O projeto acabou por evoluir e começou um outro mapeamento da literatura, percebendo que a comida era uma maneira de outros autores e escritores se manifestarem. “Não apenas a literatura específica da gastronomia em si, mas a comida na história! A comida que aparecia em alguma cena que evocava algo, como um sorvete sendo descrito para posicionar um dia quente de verão, por exemplo”.

A PAIXÃO PELA CULINÁRIA E O SIGNIFICADO DA COZINHA
Através do livro a escritora deixa bem claro aquilo que seria o maior significado da cozinha para ela, pelas palavras é possível compreender que se trata de um templo, um local que acessa suas energias e serve para meditação. Se a cozinha é um templo, cozinhar se trata de um ritual, enxergar os processos que fazem parte de um prato, desde o começo, pelas mãos do agricultor, passando pelo mercado, até chegar na panela. Nas palavras de Jane, “Entender todo esse processo é ser mais compassivo, empático e seletivo. Quando entendemos o trabalho que dá — para produzir e cozinhar — respeitamos e reverenciamos essas escolhas”.

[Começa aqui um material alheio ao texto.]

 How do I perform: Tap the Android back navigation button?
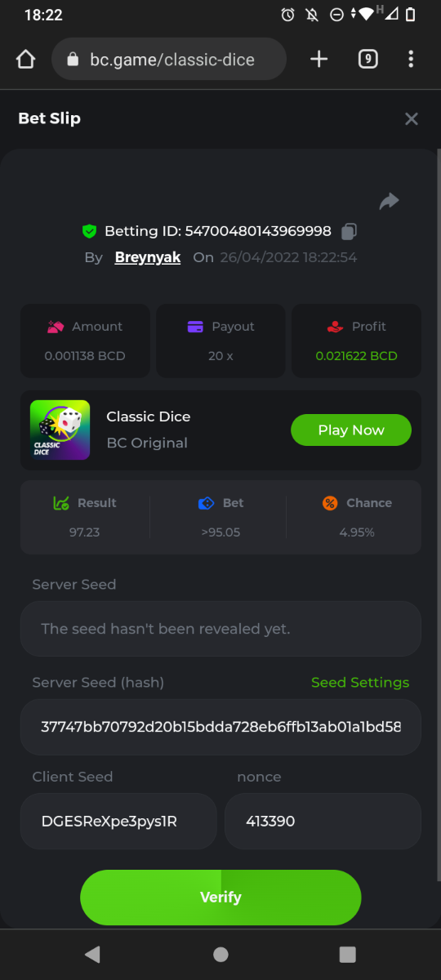(x=92, y=954)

“Difícil dizer de onde veio a minha paixão pela culinária, ela não nasceu no passado, como uma avó cozinhando, eu não tive essa experiência, mas acredito que ela começou exatamente por esse fator quando eu era criança, eu sentia necessidade de criar esse vínculo a partir da comida, justamente porque eu não tive”. Foi pensando nos sobrinhos que ela quis dar a eles essa referência, criar um ritual com comida, algo que as crianças se lembrassem que essa paixão nasceu. As coisas em sua casa eram simples durante sua infância, e a magia permeia na poesia que essas lembranças trazem, uma receita simples de seu pai acaba por trazer uma enorme reflexão para a autora, em suas palavras, como um vinho de galão e uma macarronada com apenas molho de tomate.

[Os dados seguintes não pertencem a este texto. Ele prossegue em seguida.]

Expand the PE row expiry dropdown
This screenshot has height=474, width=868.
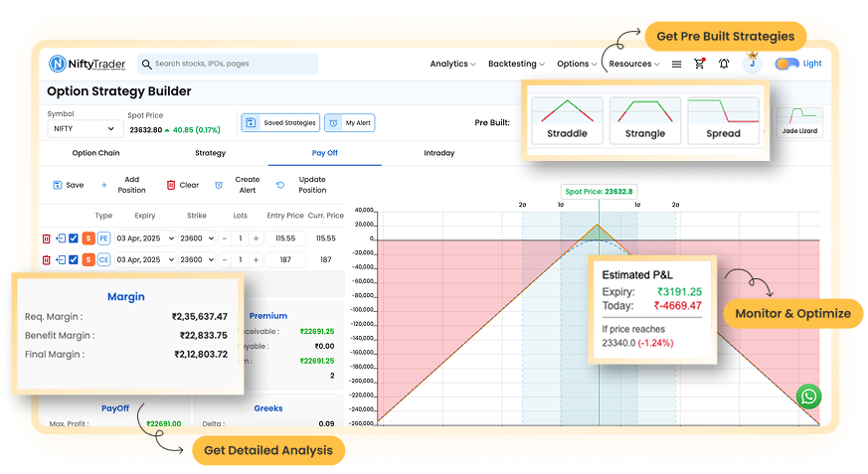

Sua paixão nasceu exatamente por querer deixar algo às futuras gerações, ela reforça que hoje ela vê o quão importante é a paixão pela cozinha e como isso precisa ser um assunto de todas as pessoas, para entender o valor e como isso nos afeta, afinal todo mundo come. Claro dadas as proporções a cada técnica, essas que são o legado de cada chefe de cozinha. “Isso pode nos tornar mais empáticos, afinal a dor da fome é igual a todos, esse é o maior ponto de empatia que temos com qualquer pessoa” Esse é o valor da gastronomia, esse é um dos maiores cernes dessa arte, a arte de cozinhar!

A AUTORA
Escritora, publicitária e jornalista e pós-graduada em Cozinha Brasileira, gestora dos projetos de escrita e culinária como o Escribas Cozinhantes e Editora do Gastrolité. Jane Lutti busca espalhar suas paixões para o Brasil com suas palavras.